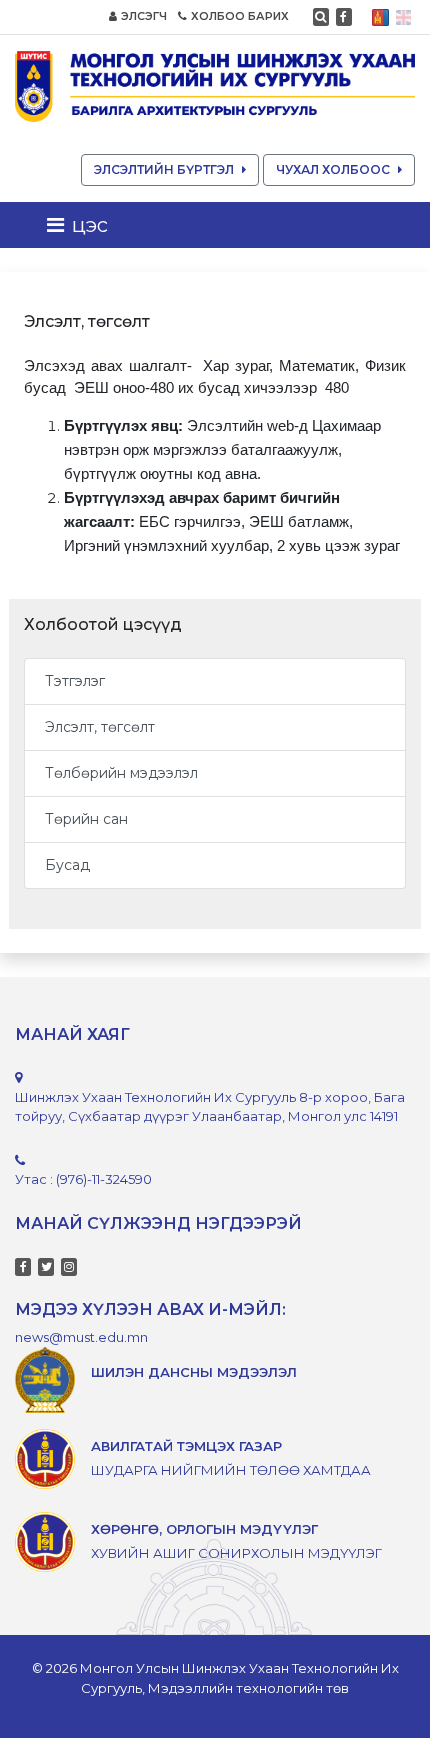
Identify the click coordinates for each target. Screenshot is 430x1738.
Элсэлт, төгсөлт (100, 727)
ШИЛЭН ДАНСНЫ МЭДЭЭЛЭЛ (194, 1372)
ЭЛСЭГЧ (144, 16)
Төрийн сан (86, 819)
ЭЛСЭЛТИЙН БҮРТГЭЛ (164, 169)
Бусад (67, 865)
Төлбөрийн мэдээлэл (121, 773)
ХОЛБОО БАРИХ (240, 16)
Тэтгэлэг (75, 681)
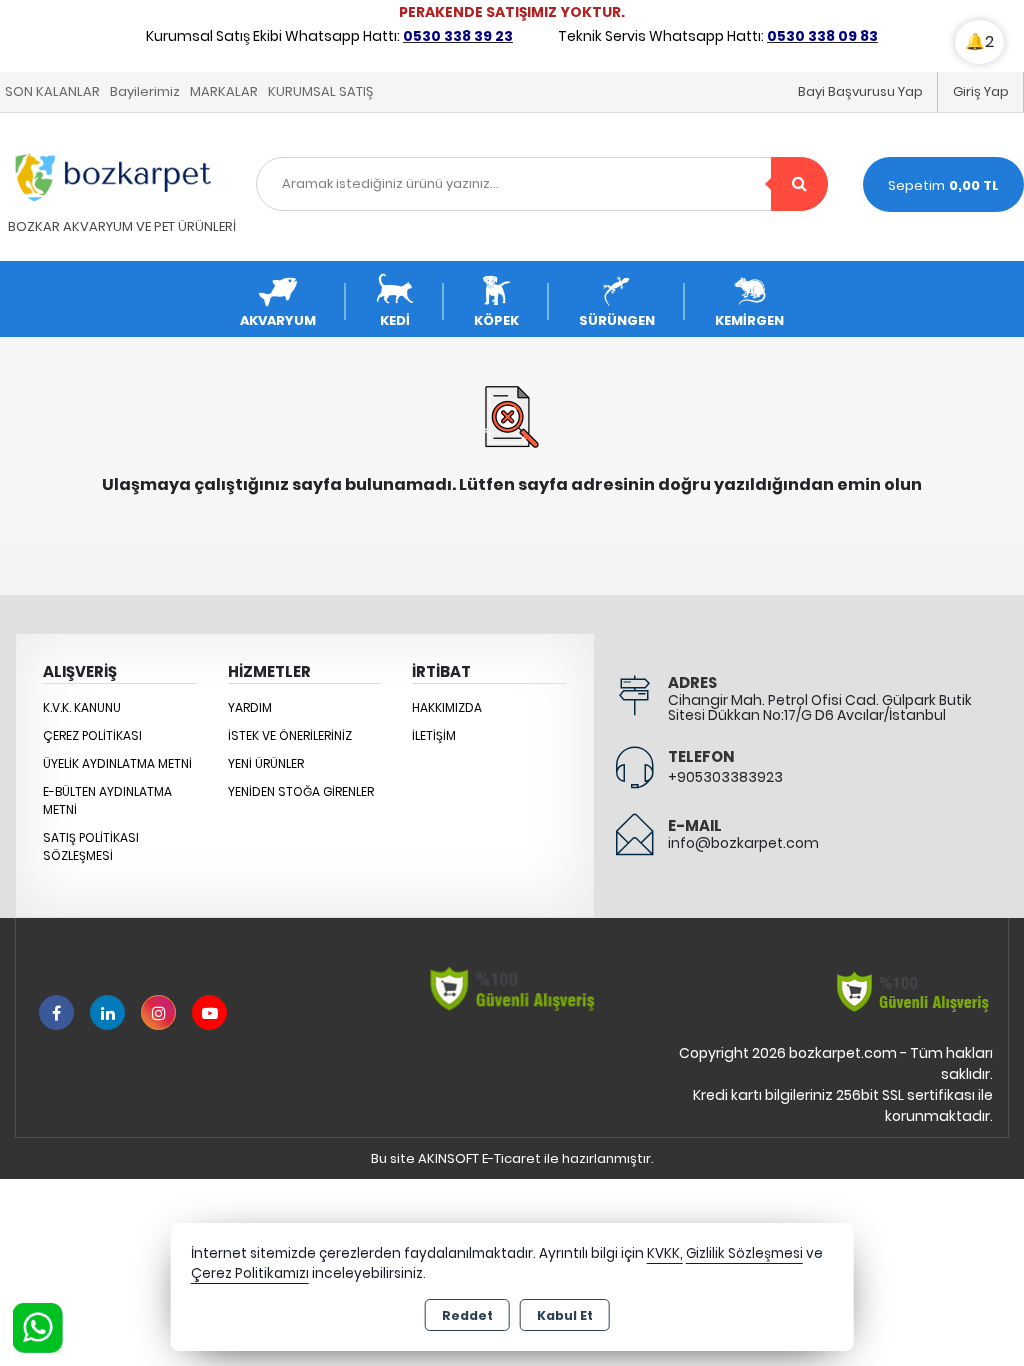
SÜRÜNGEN (617, 320)
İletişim (434, 735)
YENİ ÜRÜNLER (266, 763)
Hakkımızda (447, 707)
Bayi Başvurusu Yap (860, 91)
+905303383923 (725, 777)
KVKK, (665, 1253)
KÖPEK (496, 320)
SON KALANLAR (52, 91)
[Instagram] (158, 1012)
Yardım (250, 707)
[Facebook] (56, 1012)
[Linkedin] (107, 1012)
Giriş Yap (981, 91)
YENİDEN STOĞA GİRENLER (301, 791)
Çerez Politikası (92, 735)
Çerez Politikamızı (250, 1273)
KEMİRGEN (749, 320)
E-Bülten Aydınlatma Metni (107, 800)
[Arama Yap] (799, 184)
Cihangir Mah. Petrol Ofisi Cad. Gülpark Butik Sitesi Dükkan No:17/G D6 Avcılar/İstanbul (820, 707)
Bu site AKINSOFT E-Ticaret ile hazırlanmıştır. (512, 1158)
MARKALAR (224, 91)
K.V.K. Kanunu (82, 707)
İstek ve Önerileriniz (290, 735)
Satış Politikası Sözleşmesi (91, 846)
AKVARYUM (278, 320)
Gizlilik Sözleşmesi (744, 1253)
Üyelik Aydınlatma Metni (117, 763)
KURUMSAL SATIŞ (320, 91)
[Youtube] (209, 1012)
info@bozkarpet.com (743, 843)
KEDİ (395, 320)
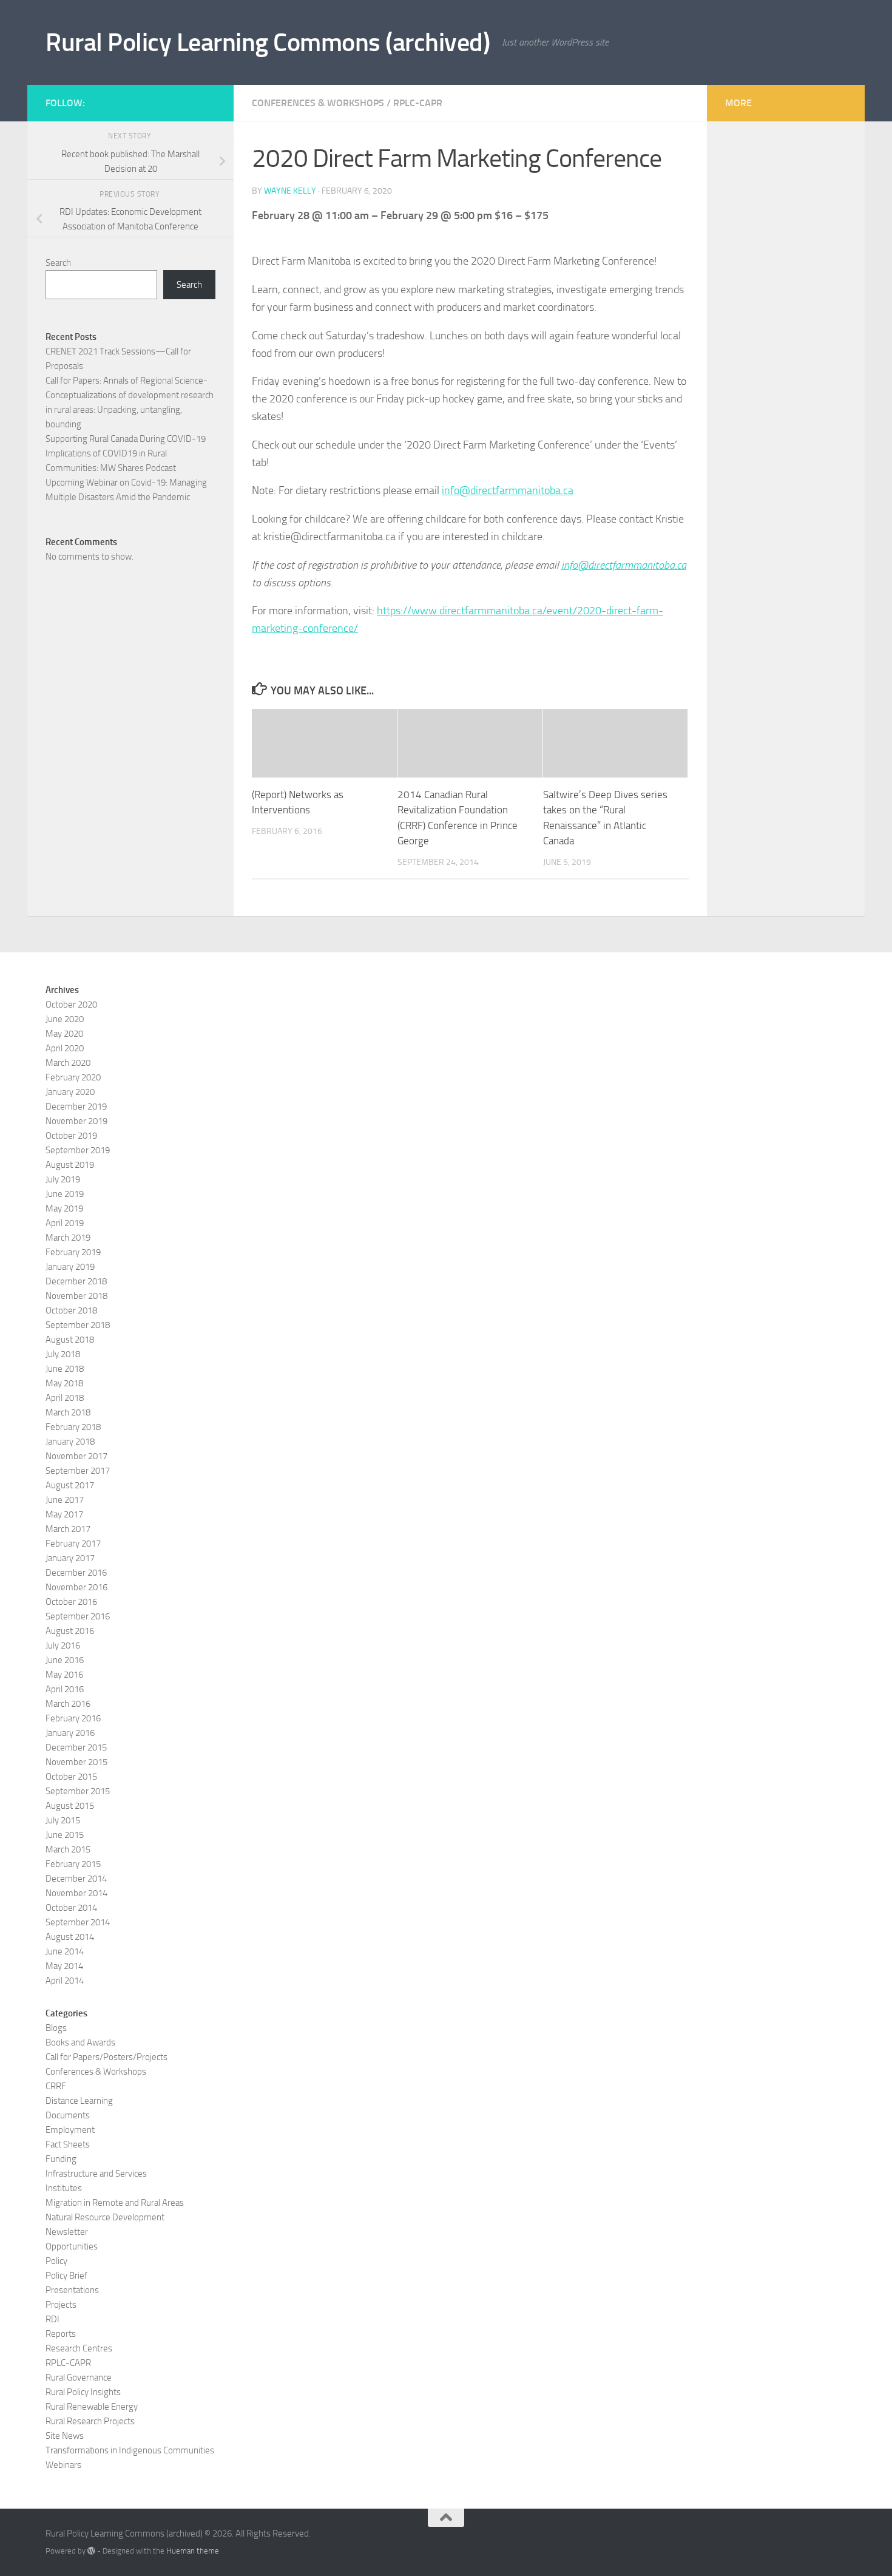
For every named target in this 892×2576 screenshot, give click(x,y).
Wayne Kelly (290, 191)
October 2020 (71, 1004)
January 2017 (70, 1558)
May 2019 (64, 1208)
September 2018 (78, 1325)
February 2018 (73, 1427)
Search (58, 262)
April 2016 (65, 1689)
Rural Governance (79, 2377)
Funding (61, 2159)
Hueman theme (192, 2550)
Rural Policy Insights (83, 2392)
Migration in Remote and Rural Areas (115, 2202)
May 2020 (64, 1033)
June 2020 (65, 1019)
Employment (70, 2129)
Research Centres (79, 2348)
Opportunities (72, 2246)
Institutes (64, 2188)
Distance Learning (79, 2100)
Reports (61, 2333)
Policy (56, 2261)
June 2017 (65, 1499)
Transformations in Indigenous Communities (130, 2450)
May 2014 (64, 1966)
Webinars (63, 2464)
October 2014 (71, 1907)
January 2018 (70, 1441)
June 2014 (65, 1951)
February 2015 (73, 1864)
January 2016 (70, 1732)
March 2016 (68, 1703)
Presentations (72, 2290)
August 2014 (70, 1936)
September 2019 (78, 1150)
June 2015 (65, 1834)
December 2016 (76, 1572)
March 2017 (68, 1529)
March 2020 (68, 1062)
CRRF (56, 2086)
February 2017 (73, 1543)
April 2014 (65, 1980)
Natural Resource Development (105, 2217)
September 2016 (78, 1616)
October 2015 (71, 1776)
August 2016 (70, 1630)
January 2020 (70, 1091)
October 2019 (71, 1135)
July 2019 (63, 1179)
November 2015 (76, 1762)
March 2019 (68, 1237)
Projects (61, 2304)
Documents (68, 2115)
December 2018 (76, 1281)
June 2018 (65, 1368)
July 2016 (63, 1645)
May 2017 (64, 1514)
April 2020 (65, 1048)
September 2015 (78, 1791)
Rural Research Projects (90, 2421)
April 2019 (65, 1223)
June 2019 (65, 1193)
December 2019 (76, 1106)
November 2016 (76, 1587)
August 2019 (70, 1164)
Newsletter (67, 2231)
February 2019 (73, 1252)
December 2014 (76, 1878)
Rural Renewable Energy (92, 2406)
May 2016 (64, 1674)
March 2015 (68, 1849)
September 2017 (78, 1470)
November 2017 (76, 1456)
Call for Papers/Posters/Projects (106, 2057)
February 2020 (73, 1077)
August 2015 (70, 1805)
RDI (52, 2319)
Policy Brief (66, 2275)
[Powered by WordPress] (91, 2551)
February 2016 (73, 1718)
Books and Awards (80, 2042)
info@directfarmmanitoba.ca (507, 490)
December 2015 (76, 1747)
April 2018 (65, 1397)
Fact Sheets (68, 2144)
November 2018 (76, 1295)
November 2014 (76, 1893)
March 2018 (68, 1412)
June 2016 (65, 1660)
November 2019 (76, 1121)
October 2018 (71, 1310)
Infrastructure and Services (96, 2173)
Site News (65, 2435)
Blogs (56, 2027)
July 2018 (63, 1354)
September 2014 (78, 1922)
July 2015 (63, 1820)
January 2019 (70, 1266)
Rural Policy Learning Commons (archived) (268, 42)
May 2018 (64, 1383)
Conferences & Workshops (318, 103)
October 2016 (71, 1601)
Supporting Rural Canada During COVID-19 (126, 438)
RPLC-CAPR (417, 103)
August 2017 (70, 1485)
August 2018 (70, 1339)
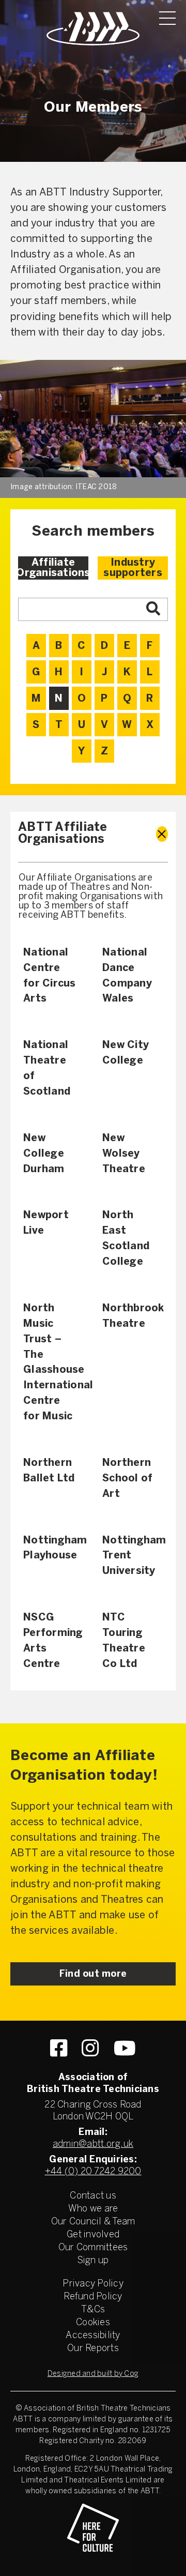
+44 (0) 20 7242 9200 (93, 2172)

Exercise aim: With the pictures omitted, copy exactly the lines of the listing above starting at the line containing "KÖPEK (496, 320)" and ending at the line containing "June 2017 (65, 1499)", both included.

Task output:
KÖPEK (496, 320)
SON KALANLAR (52, 91)
[Instagram] (158, 1012)
Yardım (250, 707)
[Facebook] (56, 1012)
[Linkedin] (107, 1012)
Giriş Yap (981, 91)
YENİDEN STOĞA GİRENLER (301, 791)
Çerez Politikası (92, 735)
Çerez Politikamızı (250, 1273)
KEMİRGEN (749, 320)
E-Bülten Aydınlatma Metni (107, 800)
[Arama Yap] (799, 184)
Cihangir Mah. Petrol Ofisi Cad. Gülpark Butik Sitesi Dükkan No:17/G D6 Avcılar/İstanbul (820, 707)
Bu site AKINSOFT E-Ticaret ile hazırlanmıştır. (512, 1158)
MARKALAR (224, 91)
K.V.K. Kanunu (82, 707)
İstek ve Önerileriniz (290, 735)
Satış Politikası Sözleşmesi (91, 846)
AKVARYUM (278, 320)
Gizlilik Sözleşmesi (744, 1253)
Üyelik Aydınlatma Metni (117, 763)
KURUMSAL SATIŞ (320, 91)
[Youtube] (209, 1012)
info@bozkarpet.com (743, 843)
KEDİ (395, 320)
For every named target in this 892×2576 screenshot, give click(x,y).
Wayne Kelly (290, 191)
October 2020 (71, 1004)
January 2017 (70, 1558)
May 2019 (64, 1208)
September 2018 (78, 1325)
February 2018 (73, 1427)
Search (58, 262)
April 2016 (65, 1689)
Rural Governance (79, 2377)
Funding (61, 2159)
Hueman theme (192, 2550)
Rural Policy Insights (83, 2392)
Migration in Remote and Rural Areas (115, 2202)
May 2020 (64, 1033)
June 2020 (65, 1019)
Employment (70, 2129)
Research Centres (79, 2348)
Opportunities (72, 2246)
Institutes (64, 2188)
Distance Learning (79, 2100)
Reports (61, 2333)
Policy (56, 2261)
June 2017 (65, 1499)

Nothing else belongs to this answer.